Un tribunal criminel pour alléger les cours d’assises
Le gouvernement veut instaurer un tribunal criminel départemental chargé de juger notamment les viols, souvent correctionnalisés
Une petite révolution, préparée en toute discrétion. En mars, la ministre de la Justice, Nicole Belloubet, a créé la surprise en évoquant pour la première fois l’expérimentation d’un tout nouveau tribunal. Instaurée par l’article 42 de la réforme de la justice (présentée ce vendredi en Conseil des ministres), cette juridiction inédite, baptisée « tribunal criminel départemental » (TCD), pourrait juger les crimes punis de quinze et vingt ans de réclusion criminelle. En France, seule la cour d’assises est aujourd’hui habilitée à juger les viols, les meurtres ou les vols à main armée. Or l’audience repose sur «l’oralité» des débats et nécessite un temps long pour entendre les témoins, les victimes, les experts et l’accusé(e). Pour justifier la mesure, le gouvernement évoque de fait « l’engorgement actuel des cours d’assises » et les «retards d’audiencement» pour lesquels la France a déjà été condamnée par la Cour européenne des droits de l’homme (CEDH).

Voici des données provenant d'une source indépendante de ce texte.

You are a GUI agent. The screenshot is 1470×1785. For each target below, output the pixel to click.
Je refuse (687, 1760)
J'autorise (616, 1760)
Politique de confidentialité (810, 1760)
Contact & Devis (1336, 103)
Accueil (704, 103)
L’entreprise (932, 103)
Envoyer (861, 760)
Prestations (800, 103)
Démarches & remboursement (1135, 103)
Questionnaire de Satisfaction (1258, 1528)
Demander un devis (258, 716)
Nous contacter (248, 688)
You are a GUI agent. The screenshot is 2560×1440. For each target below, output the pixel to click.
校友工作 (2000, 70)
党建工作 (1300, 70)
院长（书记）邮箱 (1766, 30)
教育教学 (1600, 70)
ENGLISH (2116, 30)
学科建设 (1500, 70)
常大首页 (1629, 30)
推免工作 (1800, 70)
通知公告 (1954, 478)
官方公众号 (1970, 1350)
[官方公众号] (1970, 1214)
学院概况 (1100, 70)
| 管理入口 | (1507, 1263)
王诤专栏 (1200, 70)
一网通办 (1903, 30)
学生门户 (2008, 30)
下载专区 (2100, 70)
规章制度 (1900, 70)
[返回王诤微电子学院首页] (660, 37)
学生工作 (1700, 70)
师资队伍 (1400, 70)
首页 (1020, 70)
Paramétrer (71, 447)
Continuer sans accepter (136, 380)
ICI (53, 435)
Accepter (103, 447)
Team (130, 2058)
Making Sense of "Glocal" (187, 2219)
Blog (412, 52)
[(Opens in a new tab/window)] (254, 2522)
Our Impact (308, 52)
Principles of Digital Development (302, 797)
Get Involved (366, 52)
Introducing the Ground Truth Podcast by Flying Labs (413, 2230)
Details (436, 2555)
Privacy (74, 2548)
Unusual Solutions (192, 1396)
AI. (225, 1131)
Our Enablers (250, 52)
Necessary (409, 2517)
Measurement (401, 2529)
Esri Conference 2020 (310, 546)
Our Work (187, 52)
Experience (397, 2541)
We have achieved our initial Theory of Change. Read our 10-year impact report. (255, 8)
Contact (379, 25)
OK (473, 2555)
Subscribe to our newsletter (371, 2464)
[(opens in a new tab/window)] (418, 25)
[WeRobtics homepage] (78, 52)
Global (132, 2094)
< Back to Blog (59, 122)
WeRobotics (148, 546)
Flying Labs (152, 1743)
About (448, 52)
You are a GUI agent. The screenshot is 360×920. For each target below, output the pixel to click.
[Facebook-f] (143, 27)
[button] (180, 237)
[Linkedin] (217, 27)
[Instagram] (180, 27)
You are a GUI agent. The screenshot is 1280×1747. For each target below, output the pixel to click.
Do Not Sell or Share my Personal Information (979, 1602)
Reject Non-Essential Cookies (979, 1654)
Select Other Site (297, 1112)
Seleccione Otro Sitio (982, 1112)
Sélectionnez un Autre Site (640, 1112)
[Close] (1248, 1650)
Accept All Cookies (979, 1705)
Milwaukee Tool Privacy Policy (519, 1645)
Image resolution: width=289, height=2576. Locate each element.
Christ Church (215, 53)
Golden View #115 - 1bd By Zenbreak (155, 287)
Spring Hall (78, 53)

« Hiérarchisation » des crimes
Pour Jean-Pierre Escarfail, père de l’une des victimes de Guy Georges et fondateur de l’Association pour la protection contre les agressions et crimes sexuels (Apacs), ce type de tribunal permettrait de lutter contre la « correctionnalisation » des viols. « Il y a un déni de justice dramatique, le viol est considéré comme un crime dans le Code pénal, mais, sur le terrain, on le juge majoritairement comme un délit», souffle-t-il. Aux classements sans suite, souvent décidés faute «d’infraction suffisamment caractérisée», s’ajoute la requalification des faits en agression sexuelle. «Un des viols de Guy Georges avait été correctionnalisé. Il n’avait été condamné qu’à cinq ans de prison et, quand il est sorti, il a recommencé», se souvient Jean-Pierre Escarfail. Fustigeant l’absence de « concertation» sur le sujet, le Conseil national des barreaux (CNB) est farouchement opposé à la mesure qui, notamment, risquerait d’instaurer une « hiérarchisation» des crimes. Les faits les plus graves impliquant des actes de barbarie, de torture ou des cas en récidive, resteront jugés aux assises. Mais les viols, vols à main armée et coups et blessures pourront, eux, se retrouver face aux magistrats professionnels des TCD. Or, souligne Pauline Rongier, pénaliste au barreau de Paris, «on voit parfois en correctionnelle des faits de viols sur de jeunes victimes audiencés en une heure trente. Et rien ne nous garantit que le tribunal criminel n’évoluera pas de cette façon.»